-------- Reading passage

Tibetan Students Stage Mass Protest in Restive County
November 9, 2012 — Several thousand Tibetan students took to the streets in restive
Rebgong (in Chinese, Tongren) county in Qinghai province Friday demanding greater rights
following a record number of self-immolation protests against Chinese rule in Tibetan
populated areas this week, sources said.
The students shouted slogans calling for "equality of nationalities and freedom of
languages" and demanding the return of Tibet's spiritual leader the Dalai Lama,
who has been living in exile in India since he fled after a failed uprising against
Chinese rule in 1959, according to the sources.
Residents inside Tibet emailed photos of the demonstrations to various groups outside
Tibet, with some showing students holding up Tibetan language text books.
The demonstrators from local schools, joined by students from the Malho Teacher Training
College and the Malho Vocational Institute, assembled at Dolma Square in front of the
Rongwo Monastery in Rongwo township, the capital of Rebgong in the Malho (Huangnan)
Tibetan Autonomous Prefecture.
At the square, they recited prayers and shouted slogans as more local Tibetans joined the
crowd.

----------------
-------- Records for this task

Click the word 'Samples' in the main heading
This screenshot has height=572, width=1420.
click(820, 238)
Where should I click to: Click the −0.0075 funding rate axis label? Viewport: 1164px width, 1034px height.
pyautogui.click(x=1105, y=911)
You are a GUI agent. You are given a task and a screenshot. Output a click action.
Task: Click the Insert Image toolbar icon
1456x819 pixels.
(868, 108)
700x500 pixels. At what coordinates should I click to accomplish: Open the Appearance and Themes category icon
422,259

----------------
-------- Records for this task

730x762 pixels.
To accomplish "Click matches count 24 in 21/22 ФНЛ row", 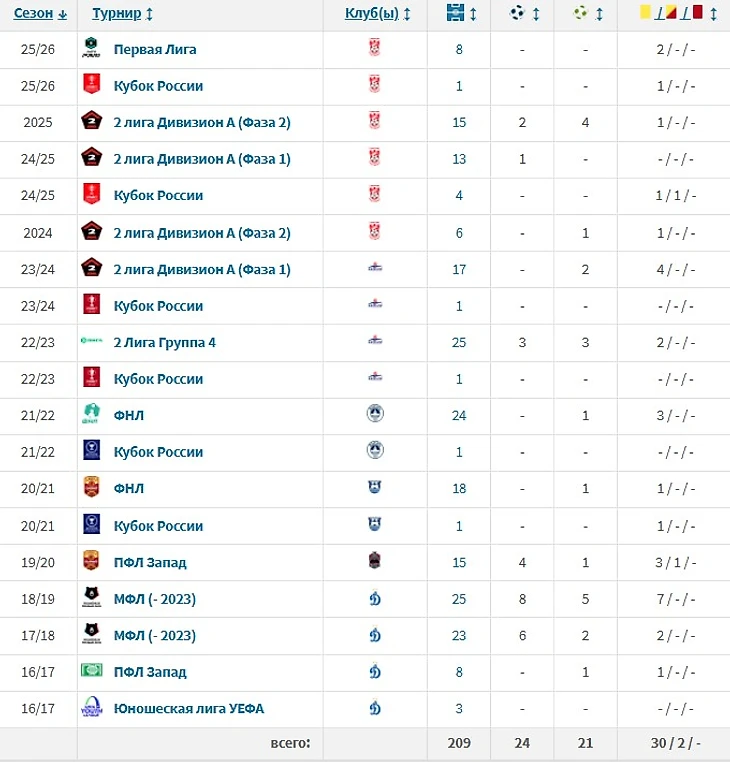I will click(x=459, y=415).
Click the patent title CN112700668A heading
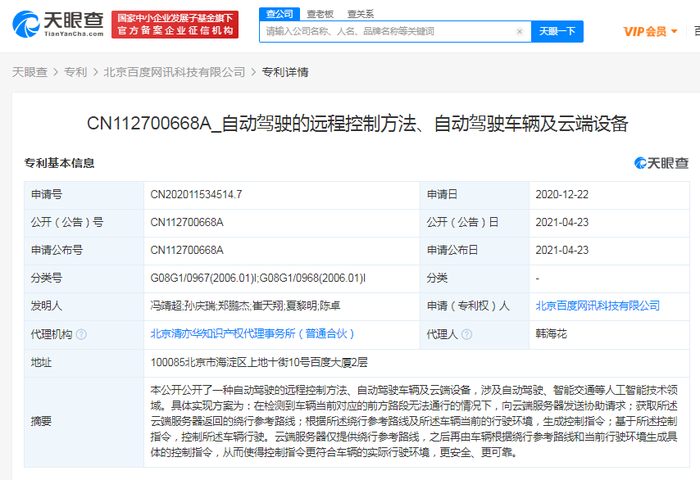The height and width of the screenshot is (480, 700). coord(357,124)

----------------

_Directions_
A. In the news report on the student protest:
(i) In which country has the Dalai Lama been living in exile?
(ii) Where did the demonstrators assemble?
(iii) Students from which two institutions joined those from local schools?
B. Which lines of the entries contain the string "icon"? Pick out each one and copy it in full, treating uppercase and lowercase as different.
The two blocks of entries come from different sources.

_Task-by-task results_
A.
(i) India
(ii) At Dolma Square in front of the Rongwo Monastery in Rongwo township
(iii) The Malho Teacher Training College and the Malho Vocational Institute

B.
Task: Click the Insert Image toolbar icon
700x500 pixels. At what coordinates should I click to accomplish: Open the Appearance and Themes category icon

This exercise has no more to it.